>>

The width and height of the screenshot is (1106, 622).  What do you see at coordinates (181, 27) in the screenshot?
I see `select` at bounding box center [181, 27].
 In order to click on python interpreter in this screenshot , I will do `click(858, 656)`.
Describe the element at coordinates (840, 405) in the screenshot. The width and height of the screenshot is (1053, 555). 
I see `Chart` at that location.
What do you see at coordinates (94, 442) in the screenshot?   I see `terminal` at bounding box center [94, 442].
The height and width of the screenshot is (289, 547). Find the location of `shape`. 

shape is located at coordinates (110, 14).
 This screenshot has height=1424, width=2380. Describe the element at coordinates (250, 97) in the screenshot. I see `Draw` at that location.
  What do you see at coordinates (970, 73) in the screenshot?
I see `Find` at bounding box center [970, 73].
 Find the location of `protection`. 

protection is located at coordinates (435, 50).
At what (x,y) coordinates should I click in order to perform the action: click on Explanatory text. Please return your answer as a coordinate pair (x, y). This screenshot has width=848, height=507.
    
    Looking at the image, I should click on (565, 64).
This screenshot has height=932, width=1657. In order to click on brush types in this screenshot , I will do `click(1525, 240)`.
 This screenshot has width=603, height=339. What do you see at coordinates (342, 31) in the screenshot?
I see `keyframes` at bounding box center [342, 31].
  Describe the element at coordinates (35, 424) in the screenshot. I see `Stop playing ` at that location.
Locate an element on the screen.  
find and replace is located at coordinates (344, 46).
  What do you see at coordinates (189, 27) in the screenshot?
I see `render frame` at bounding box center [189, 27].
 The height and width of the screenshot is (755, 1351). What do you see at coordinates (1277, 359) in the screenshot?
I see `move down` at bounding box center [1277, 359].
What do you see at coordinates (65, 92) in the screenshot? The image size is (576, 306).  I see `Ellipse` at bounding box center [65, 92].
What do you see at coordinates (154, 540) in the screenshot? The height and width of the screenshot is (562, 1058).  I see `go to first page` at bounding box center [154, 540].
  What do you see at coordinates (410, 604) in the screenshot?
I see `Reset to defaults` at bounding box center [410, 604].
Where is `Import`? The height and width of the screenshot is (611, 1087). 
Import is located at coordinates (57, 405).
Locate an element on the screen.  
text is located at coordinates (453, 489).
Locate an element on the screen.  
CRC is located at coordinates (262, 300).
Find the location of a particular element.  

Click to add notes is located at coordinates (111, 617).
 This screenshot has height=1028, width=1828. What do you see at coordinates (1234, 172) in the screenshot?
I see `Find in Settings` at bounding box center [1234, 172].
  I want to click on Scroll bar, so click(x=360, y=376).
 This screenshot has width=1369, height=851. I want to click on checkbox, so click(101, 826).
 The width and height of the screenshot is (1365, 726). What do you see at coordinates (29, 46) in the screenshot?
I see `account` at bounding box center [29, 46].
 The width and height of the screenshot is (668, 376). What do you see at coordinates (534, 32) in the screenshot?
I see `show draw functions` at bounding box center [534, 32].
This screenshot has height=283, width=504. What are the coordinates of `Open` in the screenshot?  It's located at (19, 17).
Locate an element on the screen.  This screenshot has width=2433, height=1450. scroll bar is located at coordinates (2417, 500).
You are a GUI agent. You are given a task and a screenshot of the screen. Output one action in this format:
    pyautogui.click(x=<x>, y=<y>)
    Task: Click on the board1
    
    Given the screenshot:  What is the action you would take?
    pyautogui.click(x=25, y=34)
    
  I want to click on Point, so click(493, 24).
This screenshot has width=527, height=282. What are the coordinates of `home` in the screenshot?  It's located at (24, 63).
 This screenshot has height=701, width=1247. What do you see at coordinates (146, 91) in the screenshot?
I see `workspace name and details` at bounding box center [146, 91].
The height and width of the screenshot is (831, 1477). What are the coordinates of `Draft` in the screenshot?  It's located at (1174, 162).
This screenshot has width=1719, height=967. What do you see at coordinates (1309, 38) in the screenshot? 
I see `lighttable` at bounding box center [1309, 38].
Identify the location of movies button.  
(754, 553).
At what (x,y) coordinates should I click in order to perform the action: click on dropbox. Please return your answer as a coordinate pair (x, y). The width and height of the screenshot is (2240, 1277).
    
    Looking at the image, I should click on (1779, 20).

<<

• [What you are asked to do] Please rewrite all of the material above with "python interpreter" replaced by "Python console", changing nothing else.

• [Output below]
The width and height of the screenshot is (1106, 622).  What do you see at coordinates (181, 27) in the screenshot?
I see `select` at bounding box center [181, 27].
 In order to click on Python console in this screenshot , I will do `click(858, 656)`.
Describe the element at coordinates (840, 405) in the screenshot. The width and height of the screenshot is (1053, 555). 
I see `Chart` at that location.
What do you see at coordinates (94, 442) in the screenshot?   I see `terminal` at bounding box center [94, 442].
The height and width of the screenshot is (289, 547). Find the location of `shape`. 

shape is located at coordinates (110, 14).
 This screenshot has height=1424, width=2380. Describe the element at coordinates (250, 97) in the screenshot. I see `Draw` at that location.
  What do you see at coordinates (970, 73) in the screenshot?
I see `Find` at bounding box center [970, 73].
 Find the location of `protection`. 

protection is located at coordinates (435, 50).
At what (x,y) coordinates should I click in order to perform the action: click on Explanatory text. Please return your answer as a coordinate pair (x, y). This screenshot has width=848, height=507.
    
    Looking at the image, I should click on (565, 64).
This screenshot has height=932, width=1657. In order to click on brush types in this screenshot , I will do `click(1525, 240)`.
 This screenshot has width=603, height=339. What do you see at coordinates (342, 31) in the screenshot?
I see `keyframes` at bounding box center [342, 31].
  Describe the element at coordinates (35, 424) in the screenshot. I see `Stop playing ` at that location.
Locate an element on the screen.  
find and replace is located at coordinates (344, 46).
  What do you see at coordinates (189, 27) in the screenshot?
I see `render frame` at bounding box center [189, 27].
 The height and width of the screenshot is (755, 1351). What do you see at coordinates (1277, 359) in the screenshot?
I see `move down` at bounding box center [1277, 359].
What do you see at coordinates (65, 92) in the screenshot? The image size is (576, 306).  I see `Ellipse` at bounding box center [65, 92].
What do you see at coordinates (154, 540) in the screenshot? The height and width of the screenshot is (562, 1058).  I see `go to first page` at bounding box center [154, 540].
  What do you see at coordinates (410, 604) in the screenshot?
I see `Reset to defaults` at bounding box center [410, 604].
Where is `Import`? The height and width of the screenshot is (611, 1087). 
Import is located at coordinates (57, 405).
Locate an element on the screen.  
text is located at coordinates (453, 489).
Locate an element on the screen.  
CRC is located at coordinates (262, 300).
Find the location of a particular element.  

Click to add notes is located at coordinates (111, 617).
 This screenshot has height=1028, width=1828. What do you see at coordinates (1234, 172) in the screenshot?
I see `Find in Settings` at bounding box center [1234, 172].
  I want to click on Scroll bar, so click(x=360, y=376).
 This screenshot has width=1369, height=851. I want to click on checkbox, so click(101, 826).
 The width and height of the screenshot is (1365, 726). What do you see at coordinates (29, 46) in the screenshot?
I see `account` at bounding box center [29, 46].
 The width and height of the screenshot is (668, 376). What do you see at coordinates (534, 32) in the screenshot?
I see `show draw functions` at bounding box center [534, 32].
This screenshot has height=283, width=504. What are the coordinates of `Open` in the screenshot?  It's located at (19, 17).
Locate an element on the screen.  This screenshot has width=2433, height=1450. scroll bar is located at coordinates (2417, 500).
You are a GUI agent. You are given a task and a screenshot of the screen. Output one action in this format:
    pyautogui.click(x=<x>, y=<y>)
    Task: Click on the board1
    
    Given the screenshot:  What is the action you would take?
    pyautogui.click(x=25, y=34)
    
  I want to click on Point, so click(493, 24).
This screenshot has width=527, height=282. What are the coordinates of `home` in the screenshot?  It's located at (24, 63).
 This screenshot has height=701, width=1247. What do you see at coordinates (146, 91) in the screenshot?
I see `workspace name and details` at bounding box center [146, 91].
The height and width of the screenshot is (831, 1477). What are the coordinates of `Draft` in the screenshot?  It's located at (1174, 162).
This screenshot has width=1719, height=967. What do you see at coordinates (1309, 38) in the screenshot? 
I see `lighttable` at bounding box center [1309, 38].
Identify the location of movies button.  
(754, 553).
At what (x,y) coordinates should I click in order to perform the action: click on dropbox. Please return your answer as a coordinate pair (x, y). The width and height of the screenshot is (2240, 1277).
    
    Looking at the image, I should click on (1779, 20).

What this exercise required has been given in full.